GOAL OF THE EXERCISE: Below are entries. Pull out all lines containing "computer".

MATERIALS PROVIDED:
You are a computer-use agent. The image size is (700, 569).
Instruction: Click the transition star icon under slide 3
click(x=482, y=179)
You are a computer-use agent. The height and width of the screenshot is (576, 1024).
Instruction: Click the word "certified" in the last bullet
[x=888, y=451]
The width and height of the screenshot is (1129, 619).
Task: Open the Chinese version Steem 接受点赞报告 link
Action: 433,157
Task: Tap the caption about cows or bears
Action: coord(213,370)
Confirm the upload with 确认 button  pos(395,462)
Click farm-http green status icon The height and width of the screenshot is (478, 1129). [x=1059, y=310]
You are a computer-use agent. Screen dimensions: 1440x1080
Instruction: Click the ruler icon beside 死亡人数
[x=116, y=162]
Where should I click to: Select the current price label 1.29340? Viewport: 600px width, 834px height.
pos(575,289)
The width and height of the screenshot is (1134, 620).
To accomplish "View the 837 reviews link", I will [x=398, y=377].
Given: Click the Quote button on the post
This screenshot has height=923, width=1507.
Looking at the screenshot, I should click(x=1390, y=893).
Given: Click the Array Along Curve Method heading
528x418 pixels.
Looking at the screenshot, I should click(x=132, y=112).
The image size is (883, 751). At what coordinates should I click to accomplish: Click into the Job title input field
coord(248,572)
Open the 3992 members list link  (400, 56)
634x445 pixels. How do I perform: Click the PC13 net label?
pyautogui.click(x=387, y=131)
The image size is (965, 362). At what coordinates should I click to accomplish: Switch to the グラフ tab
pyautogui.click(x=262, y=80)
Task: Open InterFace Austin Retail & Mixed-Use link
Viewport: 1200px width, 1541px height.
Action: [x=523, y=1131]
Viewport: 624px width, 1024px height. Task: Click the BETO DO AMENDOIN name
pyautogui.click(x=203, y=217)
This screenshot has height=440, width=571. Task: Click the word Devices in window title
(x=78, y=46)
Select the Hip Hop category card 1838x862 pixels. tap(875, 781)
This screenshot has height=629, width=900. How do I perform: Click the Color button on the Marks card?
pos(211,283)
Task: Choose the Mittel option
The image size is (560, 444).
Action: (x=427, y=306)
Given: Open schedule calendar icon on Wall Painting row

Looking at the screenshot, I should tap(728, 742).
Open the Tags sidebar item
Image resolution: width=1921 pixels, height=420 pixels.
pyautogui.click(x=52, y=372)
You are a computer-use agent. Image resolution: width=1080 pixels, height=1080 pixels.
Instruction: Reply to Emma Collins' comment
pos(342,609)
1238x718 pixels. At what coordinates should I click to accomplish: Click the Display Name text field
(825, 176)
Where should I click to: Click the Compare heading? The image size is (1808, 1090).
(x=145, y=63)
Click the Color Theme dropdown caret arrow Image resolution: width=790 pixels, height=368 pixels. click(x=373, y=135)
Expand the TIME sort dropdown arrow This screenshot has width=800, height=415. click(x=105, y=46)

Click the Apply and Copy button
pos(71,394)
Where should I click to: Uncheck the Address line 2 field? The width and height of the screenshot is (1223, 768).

ANSWER BELOW:
You are a computer-use agent. The image size is (700, 569).
You are a computer-use agent. The height and width of the screenshot is (576, 1024).
You are a computer-use agent. Screen dimensions: 1440x1080
You are a computer-use agent. Image resolution: width=1080 pixels, height=1080 pixels.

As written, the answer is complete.